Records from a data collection
%%

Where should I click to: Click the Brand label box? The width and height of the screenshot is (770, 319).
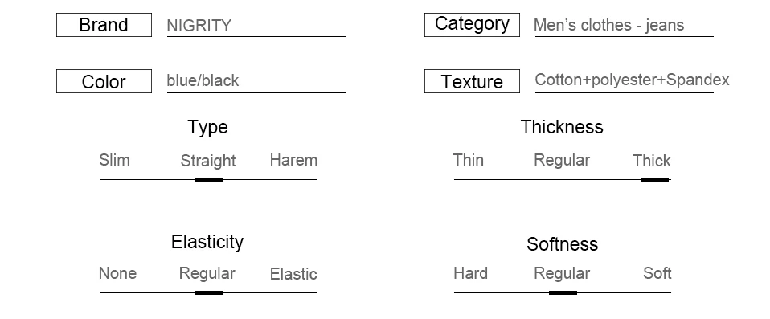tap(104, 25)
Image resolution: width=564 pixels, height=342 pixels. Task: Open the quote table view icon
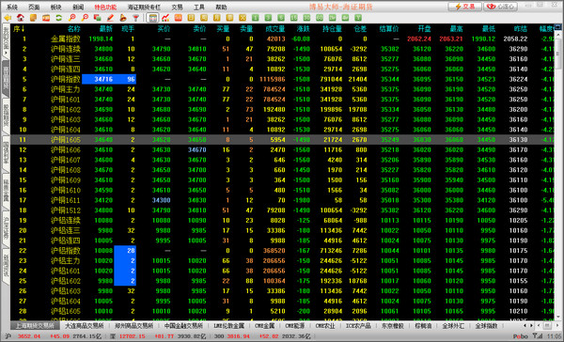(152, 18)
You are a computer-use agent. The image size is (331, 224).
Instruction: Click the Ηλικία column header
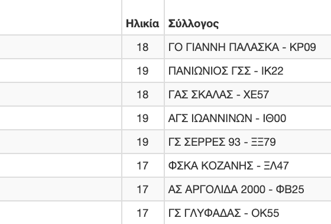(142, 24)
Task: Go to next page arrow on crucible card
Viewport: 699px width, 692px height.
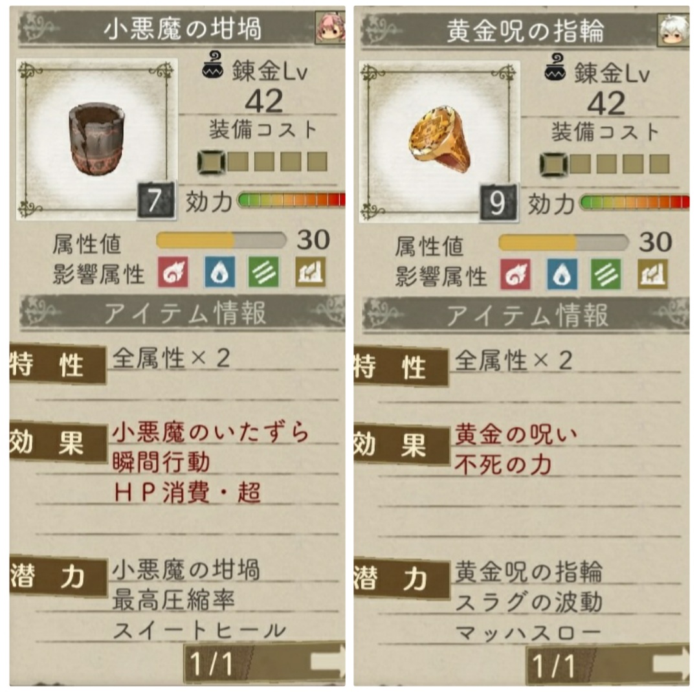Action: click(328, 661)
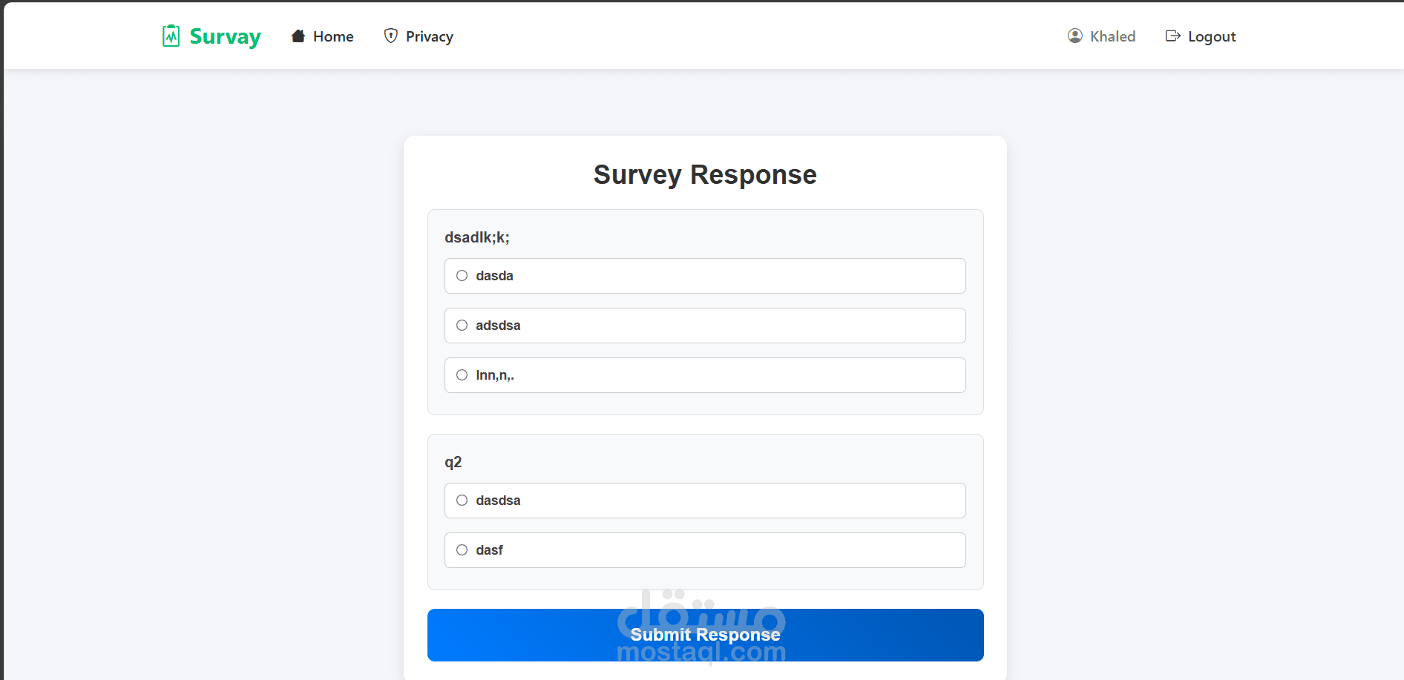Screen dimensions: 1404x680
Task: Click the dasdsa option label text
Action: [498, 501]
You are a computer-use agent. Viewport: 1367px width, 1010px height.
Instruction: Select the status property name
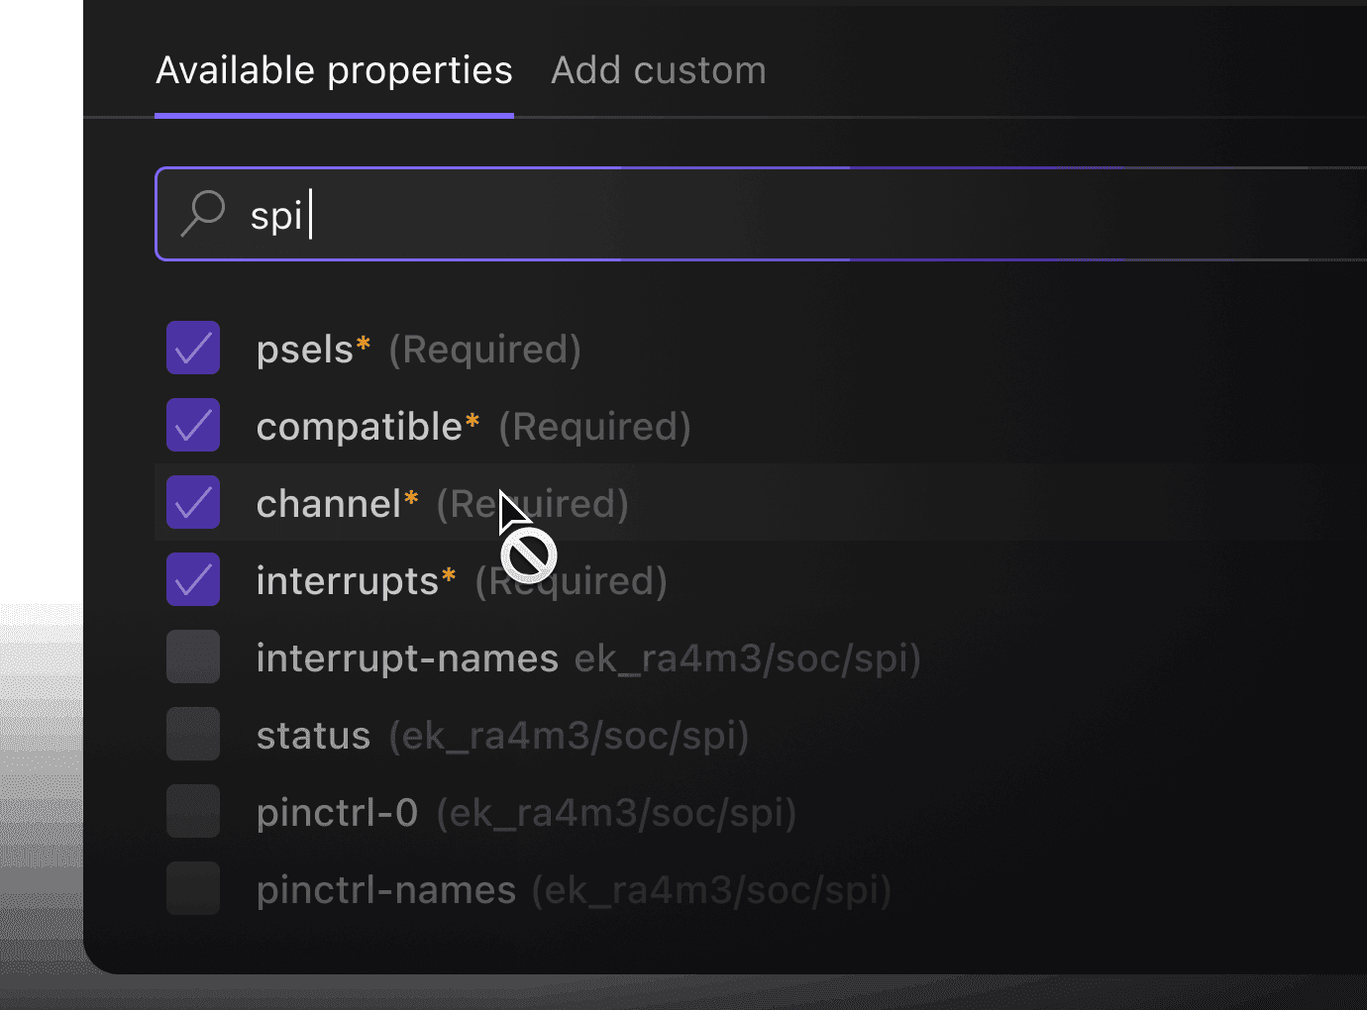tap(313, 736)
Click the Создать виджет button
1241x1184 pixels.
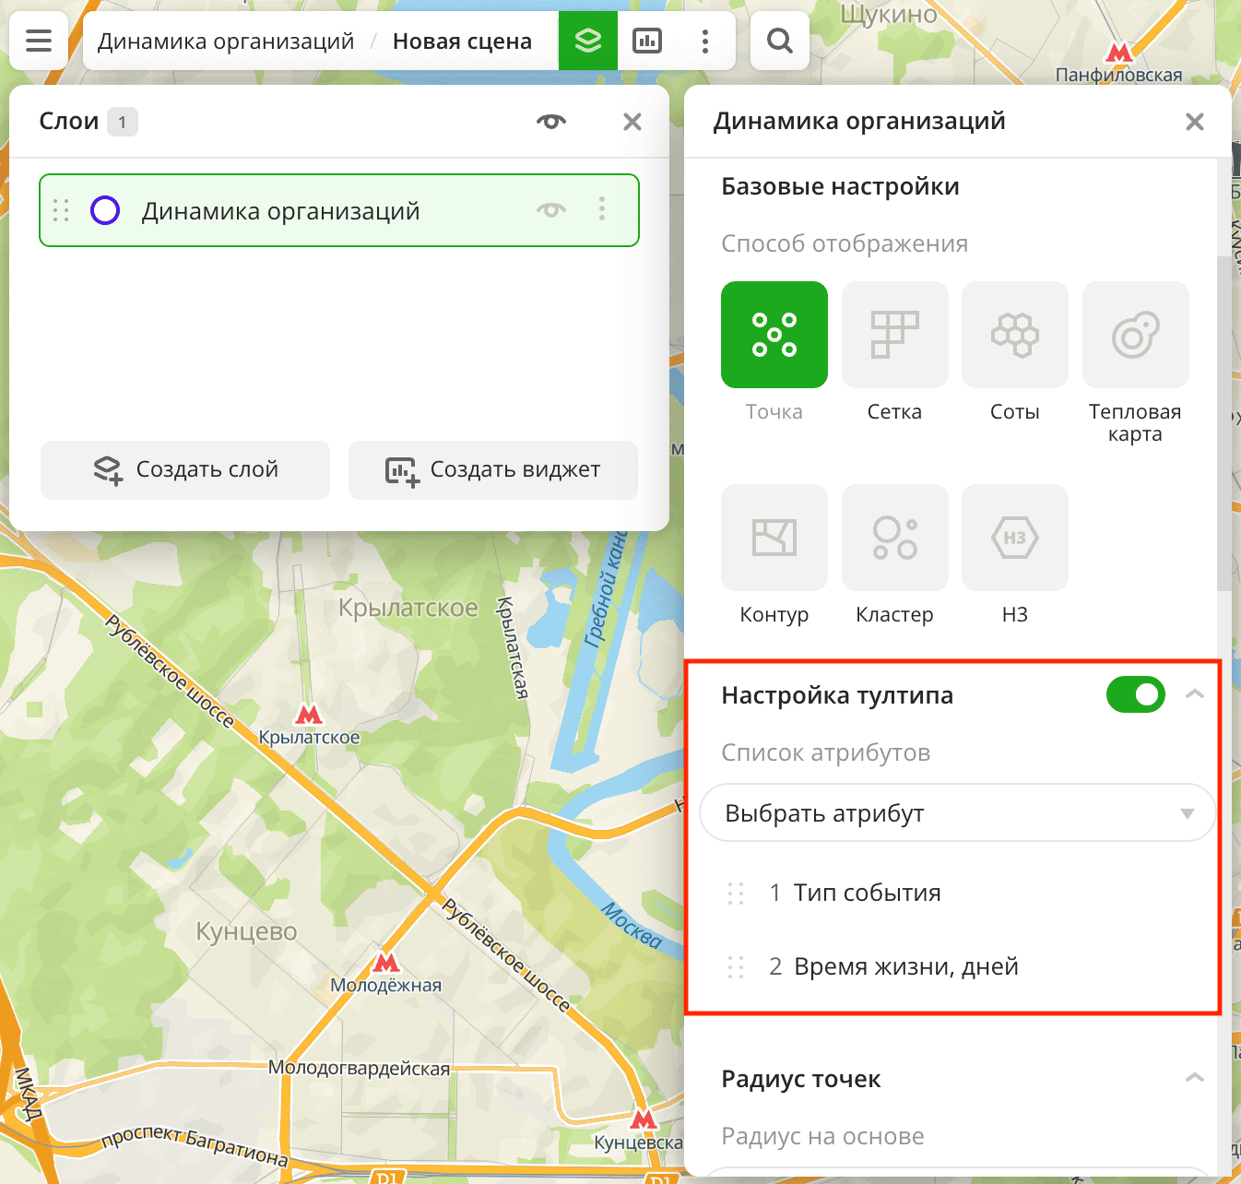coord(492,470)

%%

◆ WORK REQUIRED
A single figure is required: the number of lines in the entries that hold the string "computer".

◆ EXPECTED ANSWER
2